[ LOGISTIC ] [ OPTIONS ] [ OUTPUT_GROUPS ] [ STATEMENTS ]
The LOGISTIC procedure fits logistic regression models to complex sample survey data and other clustered data applications. LOGISTIC produces estimates of the model parameters and their standard errors odds ratios and their confidence limits, and tests the null hypothesis that individual regression coefficients associated with each variable in the model are equal to zero. LOGISTIC also provides tests for overall model significance, model minus intercept, as well as model main effects and interactions. In addition, you can test linear combinations of the model parameters or output the parameter estimates and variance-covariance matrix to a data set for further hypothesis testing. You can also estimate and test linear combinations of the conditional and predicted marginals (generalizations of adjusted group means to non-linear models.)
The LOGISTIC procedure estimates model parameters using generalized estimating equations (GEE).
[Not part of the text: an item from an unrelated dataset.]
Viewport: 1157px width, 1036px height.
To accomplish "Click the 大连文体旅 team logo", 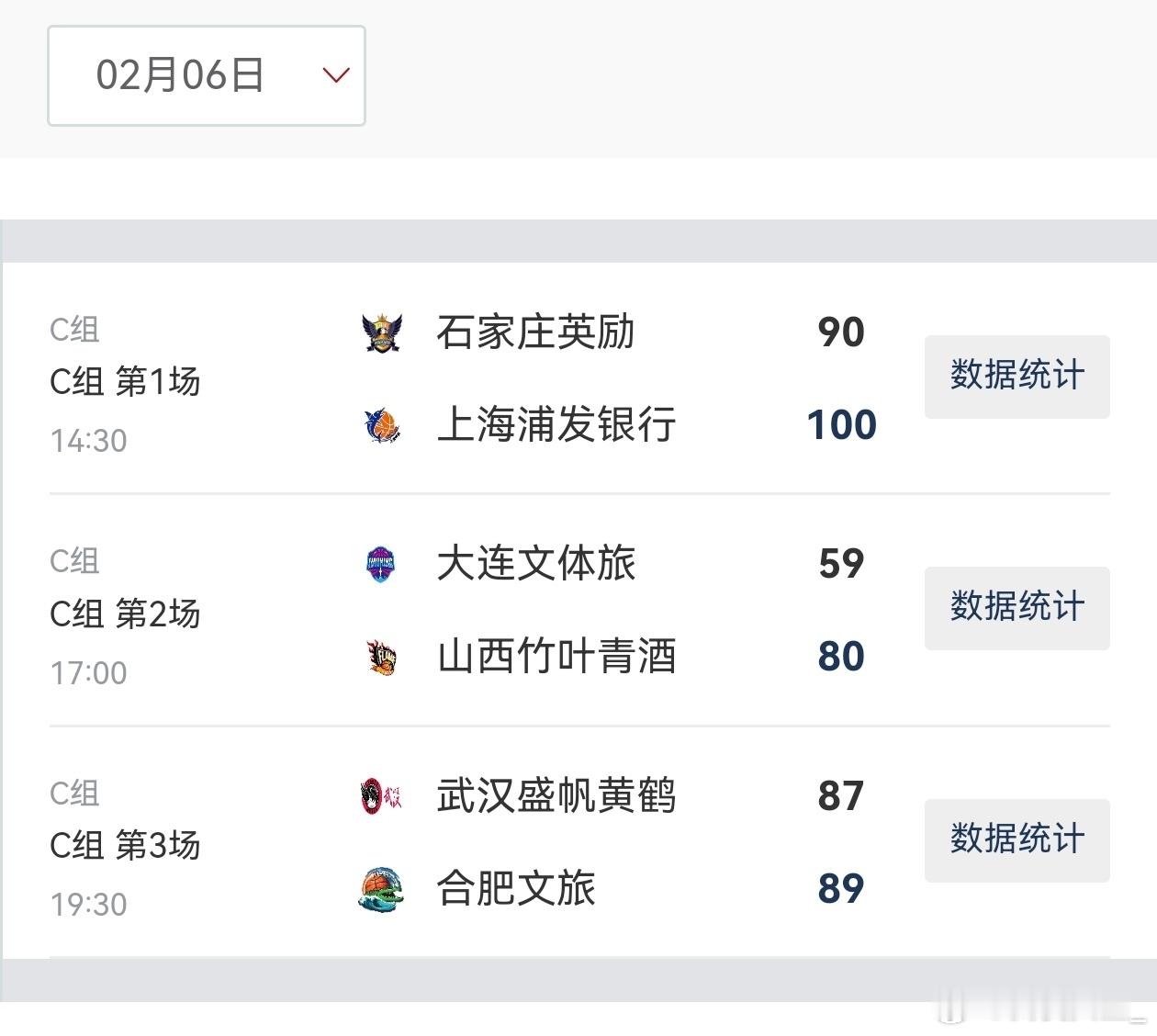I will pyautogui.click(x=381, y=564).
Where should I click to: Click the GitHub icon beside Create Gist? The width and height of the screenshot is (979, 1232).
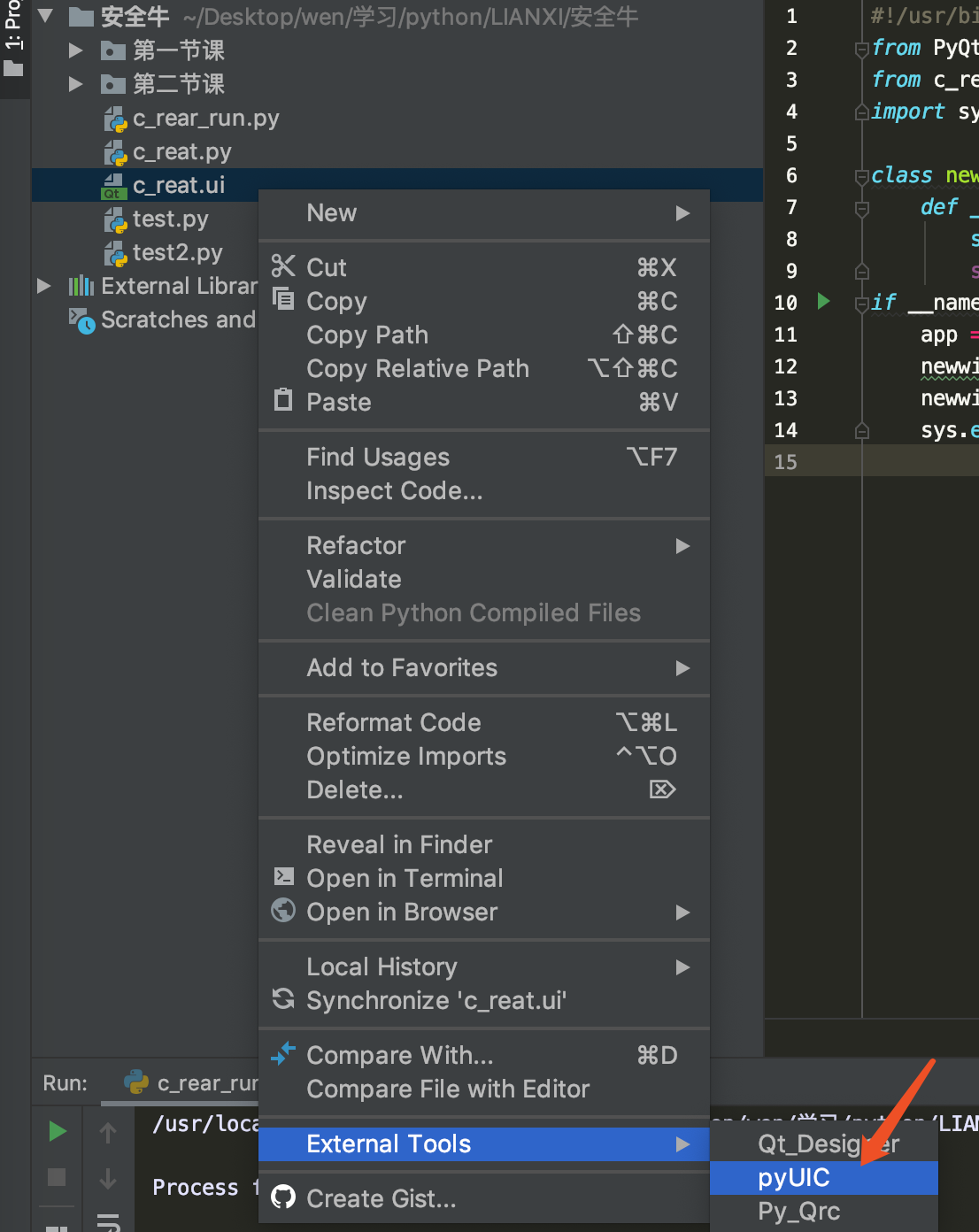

A choice of independent vs. exchangeable "working" correlations is also provided. For estimating variance of the parameter estimates, LOGISTIC implements two robust methods described in Binder (1983) and Zeger and Liang (1986), as well as a model-based (naive) variance estimation method.
NOTE: For SAS-Callable SUDAAN, the name LOGISTIC conflicts with a SAS procedure of the same name. Use RLOGIST to invoke the SUDAAN logistic regression procedure.
Analysis of multiply imputed data has been implemented for all estimates, variances and tests of hypothesis.
The CLASS statement is available in LOGISTIC (providing an alternative to SUBGROUP statement).
Estimates of confidence limits for the model parameters are now produced by default in the BETAS group.
A new continuous_variable=(value(s)) option on the CONDMARG, PREDMARG, COND_EFF And PRED_EFF statements optionally specifies particular values at which the predicted and conditional marginals and their contrasts are to be evaluated with respect to that continuous variable.
A new weighted version of the Hosmer-Lemeshow goodness-of-fit test in now available in LOGISTIC.